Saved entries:
┏━━
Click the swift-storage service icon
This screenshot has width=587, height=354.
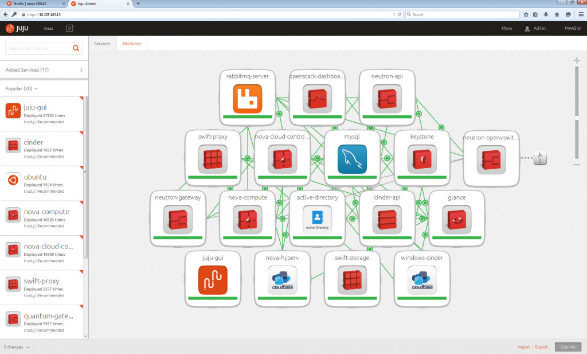pyautogui.click(x=352, y=279)
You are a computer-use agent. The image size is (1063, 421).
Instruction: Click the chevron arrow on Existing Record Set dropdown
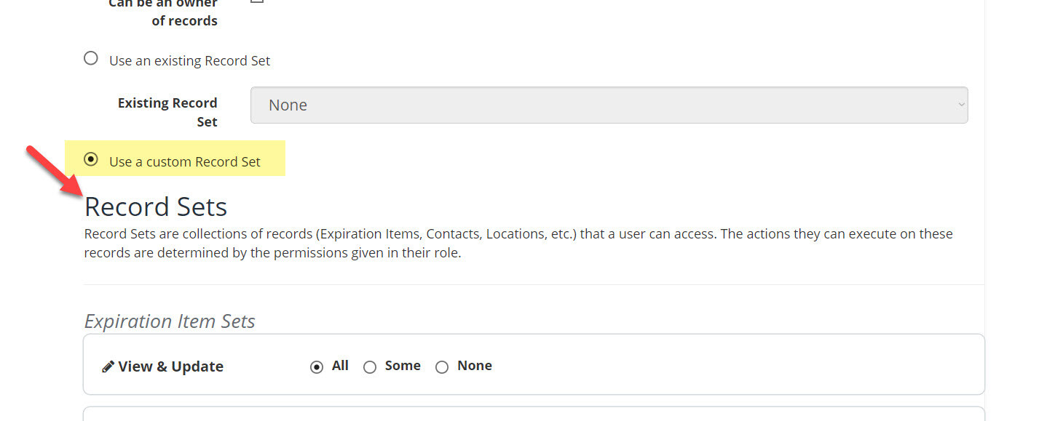tap(961, 105)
┗━━
Omit every picture, then repeat the remaining data exactly as it appears above.

Click the swift-storage service icon
This screenshot has width=587, height=354.
pyautogui.click(x=352, y=279)
You are a computer-use agent. The image size is (1063, 421).
Instruction: Click the chevron arrow on Existing Record Set dropdown
tap(961, 105)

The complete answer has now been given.